### Work required
Quote the review of Surge below in full, word for word.

Aneil Karia’s Surge, another movie about a troubled Joseph, is a pressure cooker, too. And a more interesting movie than The Guilty, if only because its endgame turns out to be far less ambitious than at first appears, to the point of making the movie seem half-mysterious. For a while, this Joseph (Ben Whishaw) is showing all the signs of being the kind of guy we’re inclined to worry about. On the one hand, he’s a little too quiet. On the other hand, his eyes — and the giant bags under them — are too loud. The British Joseph, who works in airport security, giving awkward pat-downs for a living, can probably be summed up in one detail: Watching his colleagues eat a birthday cake in the break room, overhearing them talk shit about carrot cakes, without him ever speaking up to say that it’s his cake — his birthday.

So: antisocial. Not one to speak up. Lives alone, minimal furniture, eats TV dinners, stares intensely at things like he’s daydreaming their destruction, or maybe barely noticing that they’re there — it’s hard to say. Karia’s film, with its handheld intensities and shallow-focus eagle-eye for Whishaw’s performance, gives us plenty of other behavioral details to latch onto, however. Such as the tremor of disgust, or at minimum displeasure, at other peoples’ humiliation during those pat-downs. They’re half-naked, but Joseph is the one who seems put upon. And what about Joseph’s habit of biting down on forks, or on the rims of glasses, like he’s trying tiptoeing up to the point of injury, just daring his body to break?

It eventually happens: A glass breaks in his mouth on a visit to his parents, blood goes everywhere, and Joseph gets what he wants. Because, though Joseph very well may have something amiss, mental-health-wise, Surge isn’t so much about illness or a specific form of psychic meltdown as it is about a man trying to stir himself awake. You know, feel more alive. A man who does some awfully inadvisable things to get that feeling: Namely, midway through the movie, he starts robbing banks.

### Extracted records
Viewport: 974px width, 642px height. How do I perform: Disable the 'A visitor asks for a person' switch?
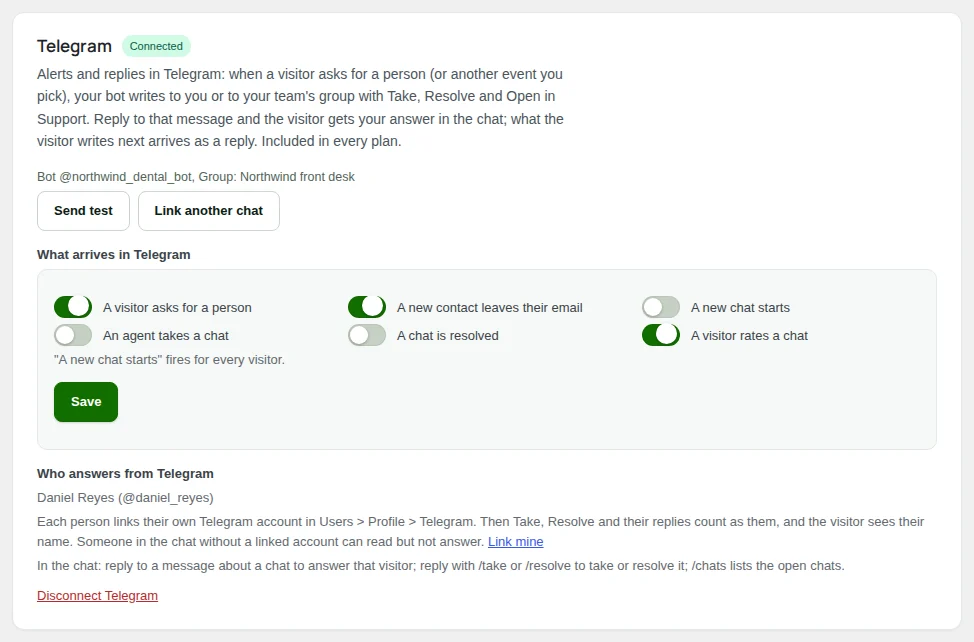tap(73, 307)
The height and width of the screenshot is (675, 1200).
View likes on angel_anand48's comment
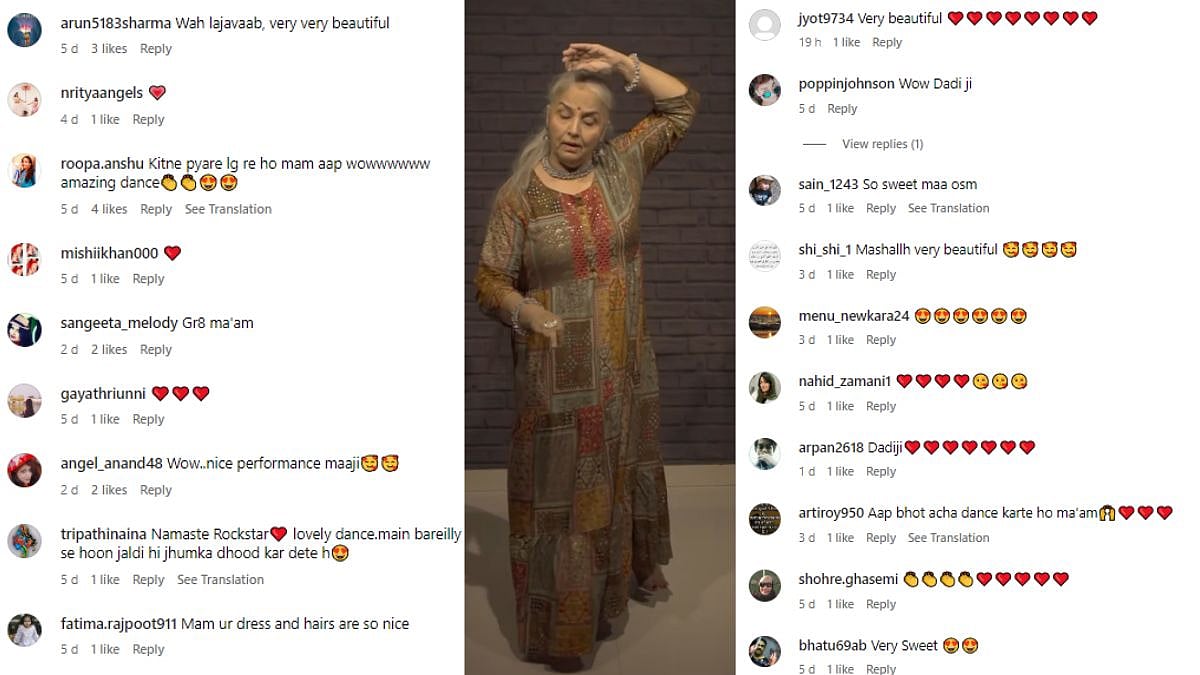109,490
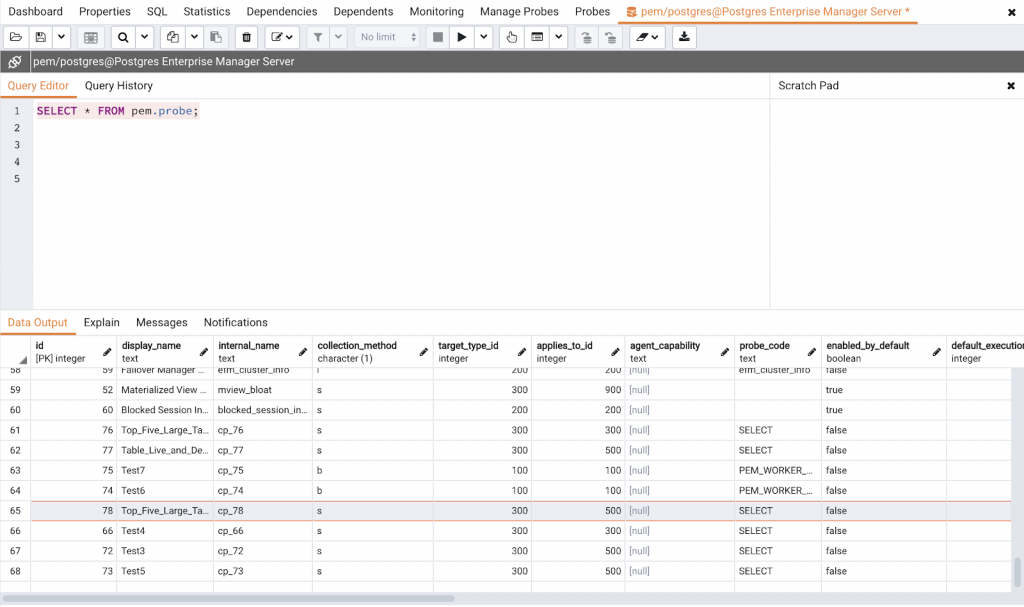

### The completed task
Aneil Karia’s Surge, another movie about a troubled Joseph, is a pressure cooker, too. And a more interesting movie than The Guilty, if only because its endgame turns out to be far less ambitious than at first appears, to the point of making the movie seem half-mysterious. For a while, this Joseph (Ben Whishaw) is showing all the signs of being the kind of guy we’re inclined to worry about. On the one hand, he’s a little too quiet. On the other hand, his eyes — and the giant bags under them — are too loud. The British Joseph, who works in airport security, giving awkward pat-downs for a living, can probably be summed up in one detail: Watching his colleagues eat a birthday cake in the break room, overhearing them talk shit about carrot cakes, without him ever speaking up to say that it’s his cake — his birthday.

So: antisocial. Not one to speak up. Lives alone, minimal furniture, eats TV dinners, stares intensely at things like he’s daydreaming their destruction, or maybe barely noticing that they’re there — it’s hard to say. Karia’s film, with its handheld intensities and shallow-focus eagle-eye for Whishaw’s performance, gives us plenty of other behavioral details to latch onto, however. Such as the tremor of disgust, or at minimum displeasure, at other peoples’ humiliation during those pat-downs. They’re half-naked, but Joseph is the one who seems put upon. And what about Joseph’s habit of biting down on forks, or on the rims of glasses, like he’s trying tiptoeing up to the point of injury, just daring his body to break?

It eventually happens: A glass breaks in his mouth on a visit to his parents, blood goes everywhere, and Joseph gets what he wants. Because, though Joseph very well may have something amiss, mental-health-wise, Surge isn’t so much about illness or a specific form of psychic meltdown as it is about a man trying to stir himself awake. You know, feel more alive. A man who does some awfully inadvisable things to get that feeling: Namely, midway through the movie, he starts robbing banks.